__THE TASK__.
When you reach the line containing "Switch to the 共享 tab" in the entries below, start writing out each line exactly, and stop after the line containing "You are a computer-use agent. 716x730 pixels.".

__WORKING DATA__.
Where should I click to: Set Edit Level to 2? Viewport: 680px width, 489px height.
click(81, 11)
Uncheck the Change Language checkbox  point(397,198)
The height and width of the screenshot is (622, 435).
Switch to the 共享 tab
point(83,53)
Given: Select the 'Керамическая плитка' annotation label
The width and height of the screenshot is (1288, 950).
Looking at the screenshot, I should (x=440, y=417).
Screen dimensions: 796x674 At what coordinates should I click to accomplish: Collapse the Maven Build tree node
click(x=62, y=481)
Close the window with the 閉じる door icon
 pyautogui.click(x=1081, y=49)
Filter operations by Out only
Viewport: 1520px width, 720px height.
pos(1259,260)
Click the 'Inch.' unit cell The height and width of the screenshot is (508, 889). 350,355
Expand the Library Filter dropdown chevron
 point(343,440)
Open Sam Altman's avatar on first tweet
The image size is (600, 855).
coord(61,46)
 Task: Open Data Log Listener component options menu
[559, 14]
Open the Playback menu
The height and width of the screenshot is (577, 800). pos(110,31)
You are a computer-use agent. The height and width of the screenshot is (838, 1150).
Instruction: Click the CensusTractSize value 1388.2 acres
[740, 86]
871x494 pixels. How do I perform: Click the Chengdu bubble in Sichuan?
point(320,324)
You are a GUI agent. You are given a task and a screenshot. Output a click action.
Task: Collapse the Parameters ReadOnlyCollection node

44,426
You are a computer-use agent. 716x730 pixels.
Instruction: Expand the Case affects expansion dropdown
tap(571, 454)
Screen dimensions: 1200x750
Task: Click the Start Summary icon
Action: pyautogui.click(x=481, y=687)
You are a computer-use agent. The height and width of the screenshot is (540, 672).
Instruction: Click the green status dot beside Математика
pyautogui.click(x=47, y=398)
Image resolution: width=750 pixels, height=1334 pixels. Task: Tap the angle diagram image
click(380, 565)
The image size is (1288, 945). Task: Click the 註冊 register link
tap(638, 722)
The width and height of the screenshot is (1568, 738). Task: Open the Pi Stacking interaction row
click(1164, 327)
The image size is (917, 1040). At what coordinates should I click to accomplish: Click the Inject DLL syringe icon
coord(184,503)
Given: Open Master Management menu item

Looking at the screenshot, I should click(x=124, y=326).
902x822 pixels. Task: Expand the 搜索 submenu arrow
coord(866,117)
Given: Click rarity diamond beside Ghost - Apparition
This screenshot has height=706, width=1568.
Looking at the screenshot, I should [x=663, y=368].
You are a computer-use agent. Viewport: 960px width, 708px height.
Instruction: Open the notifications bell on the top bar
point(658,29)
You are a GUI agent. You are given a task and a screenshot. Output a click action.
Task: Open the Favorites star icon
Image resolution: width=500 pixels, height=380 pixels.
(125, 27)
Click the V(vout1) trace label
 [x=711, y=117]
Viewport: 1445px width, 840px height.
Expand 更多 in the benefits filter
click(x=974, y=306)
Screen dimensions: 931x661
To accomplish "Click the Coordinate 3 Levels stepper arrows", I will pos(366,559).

__RESPONSE TO THE EXERCISE__.
Switch to the 共享 tab
point(83,53)
Given: Select the 'Керамическая плитка' annotation label
The width and height of the screenshot is (1288, 950).
Looking at the screenshot, I should (x=440, y=417).
Screen dimensions: 796x674 At what coordinates should I click to accomplish: Collapse the Maven Build tree node
click(x=62, y=481)
Close the window with the 閉じる door icon
 pyautogui.click(x=1081, y=49)
Filter operations by Out only
Viewport: 1520px width, 720px height.
pos(1259,260)
Click the 'Inch.' unit cell The height and width of the screenshot is (508, 889). 350,355
Expand the Library Filter dropdown chevron
 point(343,440)
Open Sam Altman's avatar on first tweet
The image size is (600, 855).
coord(61,46)
 Task: Open Data Log Listener component options menu
[559, 14]
Open the Playback menu
The height and width of the screenshot is (577, 800). pos(110,31)
You are a computer-use agent. The height and width of the screenshot is (838, 1150).
Instruction: Click the CensusTractSize value 1388.2 acres
[740, 86]
871x494 pixels. How do I perform: Click the Chengdu bubble in Sichuan?
point(320,324)
You are a GUI agent. You are given a task and a screenshot. Output a click action.
Task: Collapse the Parameters ReadOnlyCollection node

44,426
You are a computer-use agent. 716x730 pixels.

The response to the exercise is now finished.